I cannot take it anymore! I have been writing like crazy in my journal story after story and prayer after prayer, but I have not shared those stories and prayers with you in what feels life forever. This blog will be my attempt to summarize what God has been teaching me these past few months. Please stay with me as I do my best to spill out my heart using my limited English language. There are not enough words to express God's goodness.
I am a worrier. I wish I could say "warrior," but alas, I say "worrier." Major difference. I worry about everything. My first reaction to change is, "OH MY GOODNESS! How is this going to work out?!" Can anyone relate? Someone please say yes!

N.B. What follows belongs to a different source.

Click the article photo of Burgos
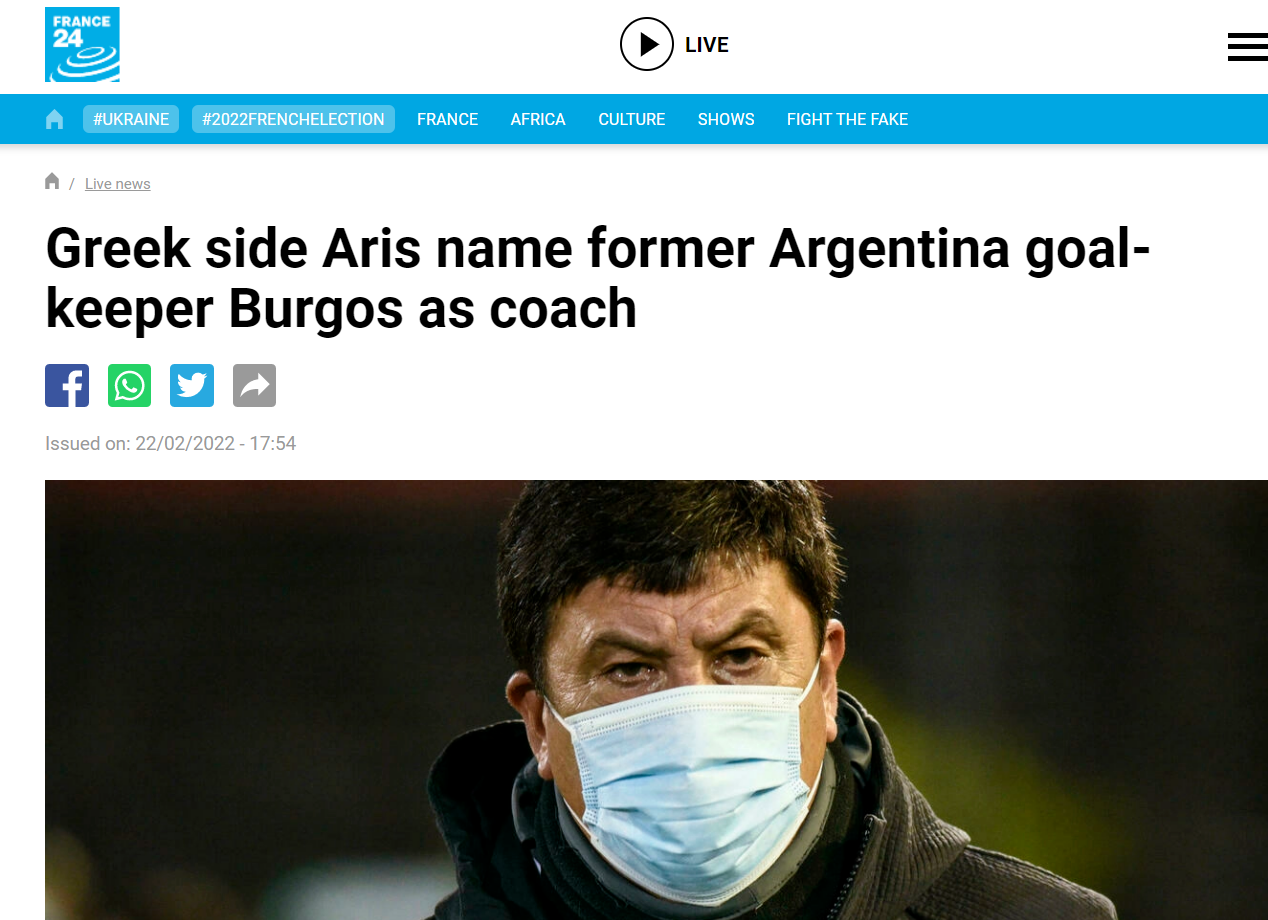The height and width of the screenshot is (920, 1268). click(x=656, y=700)
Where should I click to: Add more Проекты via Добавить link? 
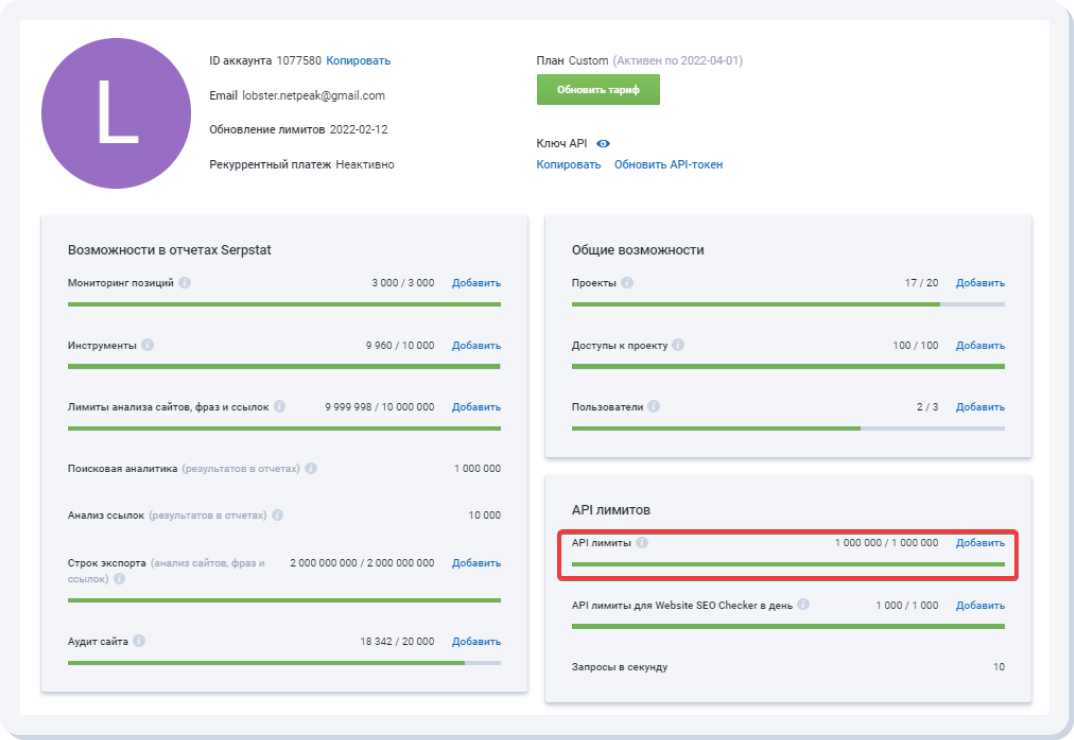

The big question I have been asking God is, "How can You turn this worrier into a prayer warrior?" I ask this because I know that worrying begins in the mind. Everything is a mind game. I figure that if I change my mind set from constant worry, to constant prayer, then I will begin to be more like Christ. But uh oh...there is that word again. CHANGE. As I reflected on my fear of change, I recognized that it is in times of transition when Satan pursues my mind with fierce determination. His desire is to poison my mind with thoughts of self doubt, fear, and worry. I am thankful to God that He is giving me the wisdom to decipher between truth and deception. Knowing I am being deceived by Satan is only the first step though. The next step is learning how to change my mind set from worry to prayer. Geez...
I was reading the Exodus story last night with some friends. We read about how afraid the Israelites were to walk into freedom even with all the miraculous signs God gave them. I mean, following a pillar of fire by night and having a sea be parted before your eyes?! Talk about insane! Even with those signs they had doubt and worry. But God promised them again and again that He would provide and He always followed through.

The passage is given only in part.